_Goal_:
Update the listing below by replacing "column header" with "table heading" throughout and leaving everything else unchanged. Omit the pictures from your answer.

_Dataset records_:
● ● ● ●

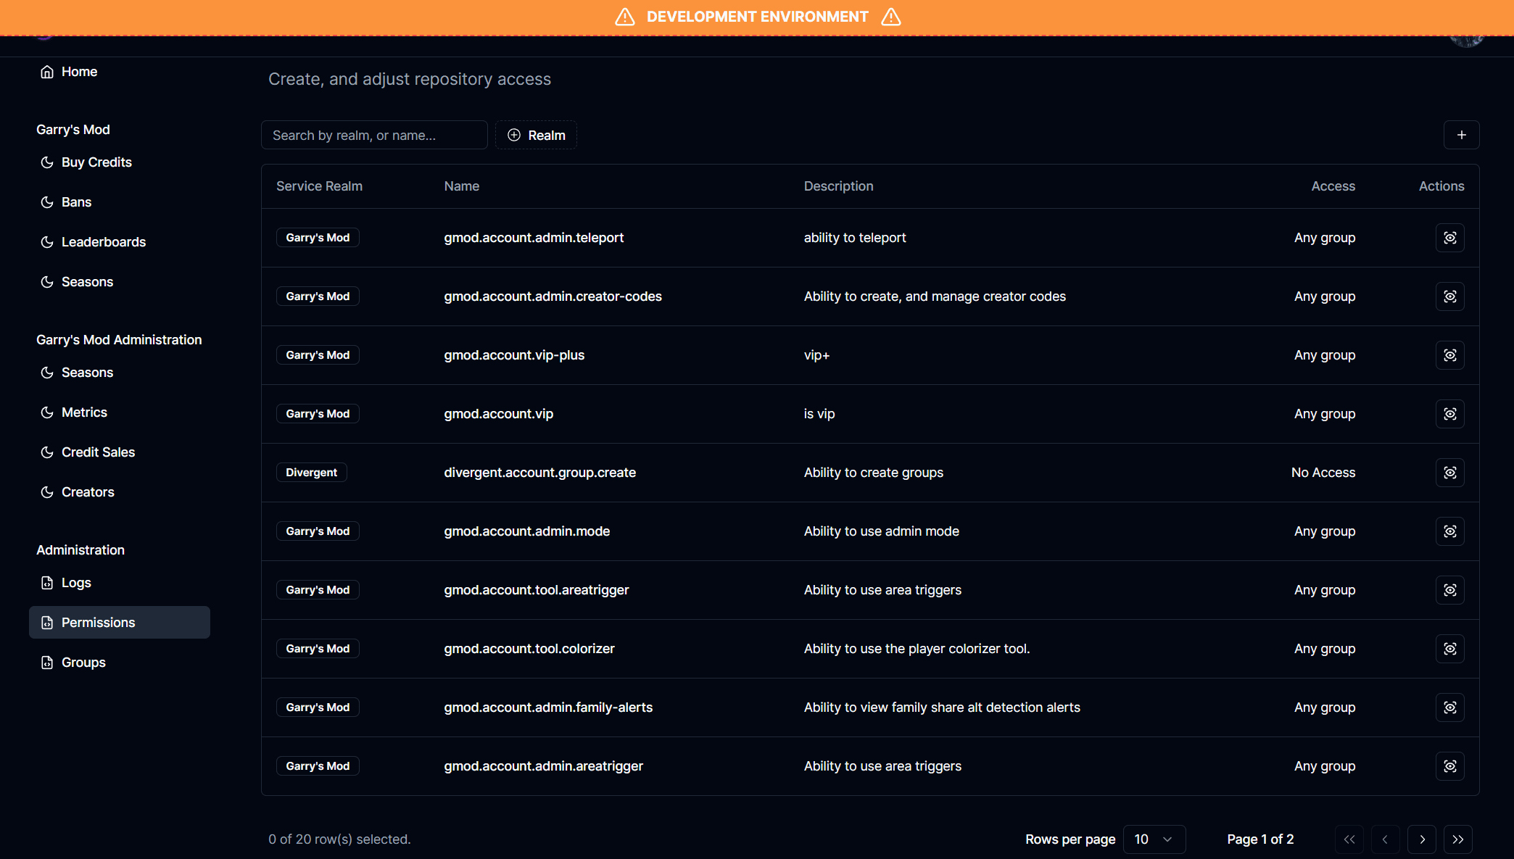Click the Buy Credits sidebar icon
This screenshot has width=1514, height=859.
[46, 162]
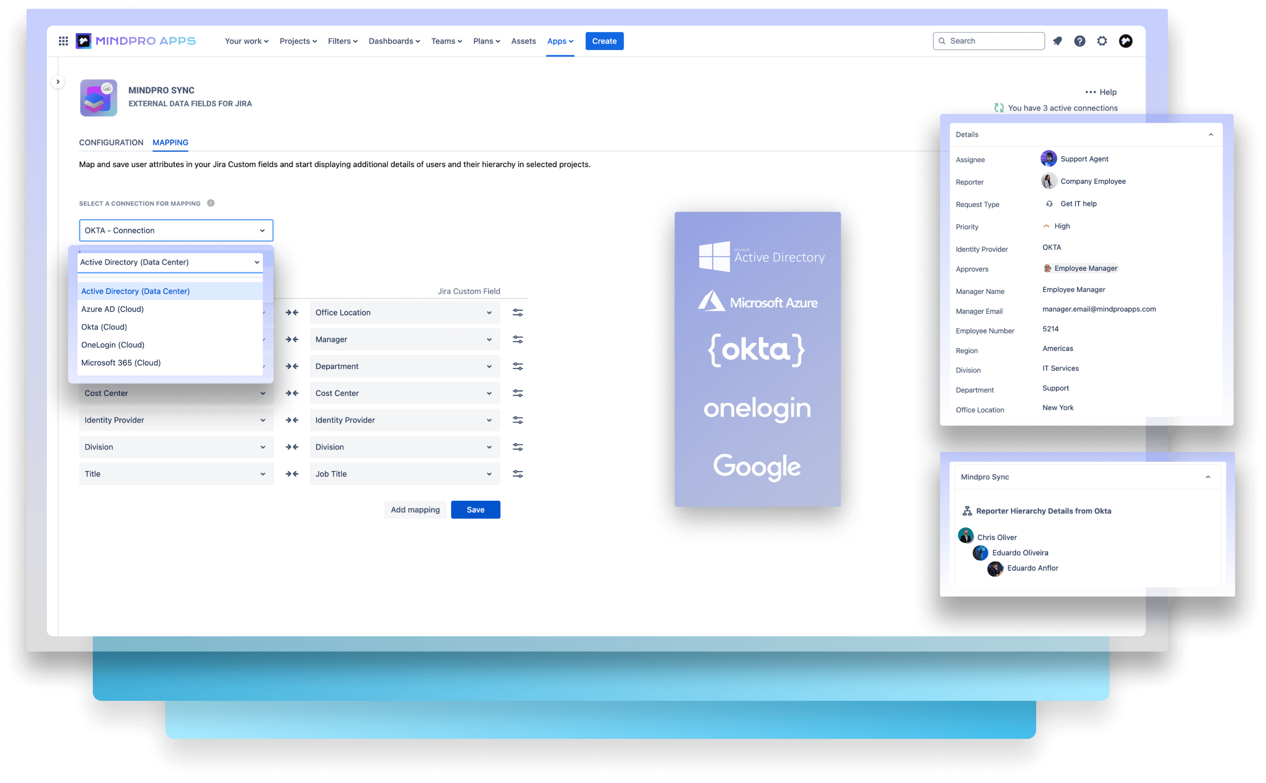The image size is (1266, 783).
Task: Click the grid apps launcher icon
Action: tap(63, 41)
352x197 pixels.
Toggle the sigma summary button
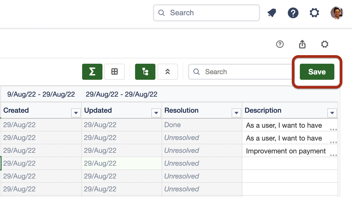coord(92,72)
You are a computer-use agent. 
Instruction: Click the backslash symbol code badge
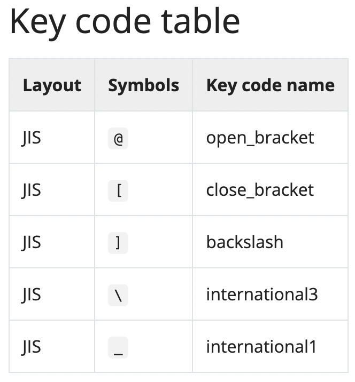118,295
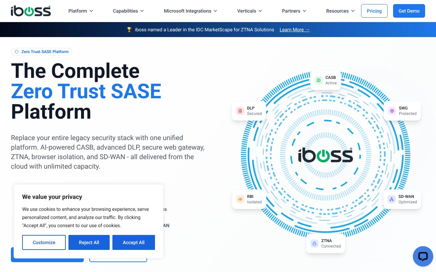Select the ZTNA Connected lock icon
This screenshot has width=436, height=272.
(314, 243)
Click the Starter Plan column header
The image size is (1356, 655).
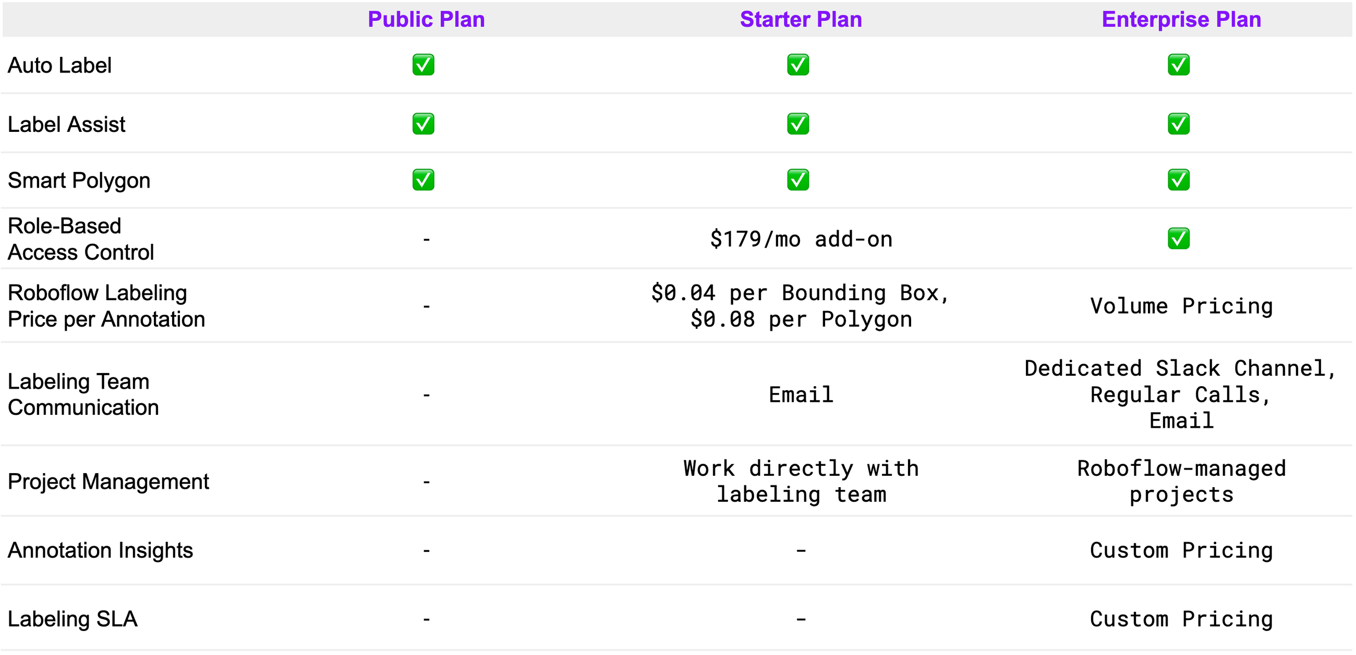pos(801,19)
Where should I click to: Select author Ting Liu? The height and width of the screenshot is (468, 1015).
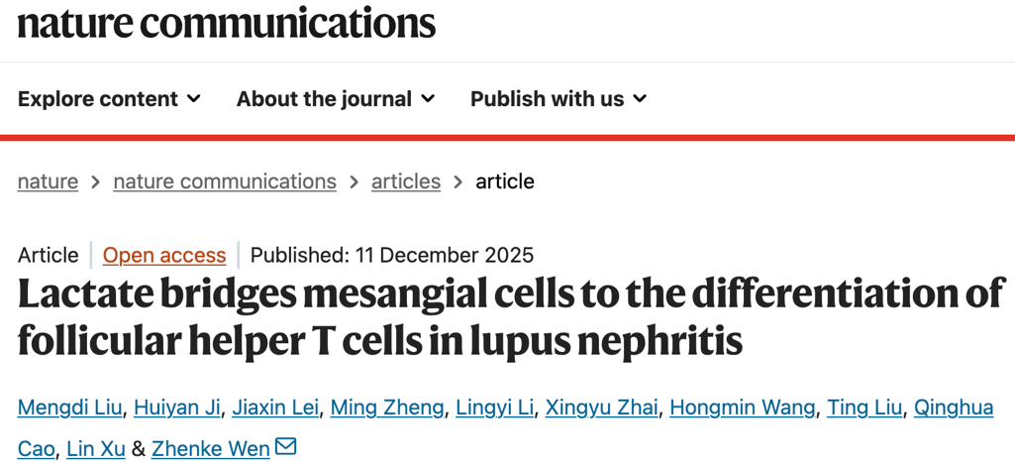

● ● ● ●

_Result of the exercise_:
Click the Buy Credits sidebar icon
This screenshot has width=1514, height=859.
[46, 162]
The image size is (1266, 783).
Task: Click the grid apps launcher icon
Action: tap(63, 41)
352x197 pixels.
Toggle the sigma summary button
coord(92,72)
You are a computer-use agent. 
Instruction: Click the backslash symbol code badge
118,295
Select the ZTNA Connected lock icon
This screenshot has width=436, height=272.
(314, 243)
Click the Starter Plan table heading
The image size is (1356, 655).
pos(801,19)
Where should I click to: Select author Ting Liu? The height and width of the screenshot is (468, 1015).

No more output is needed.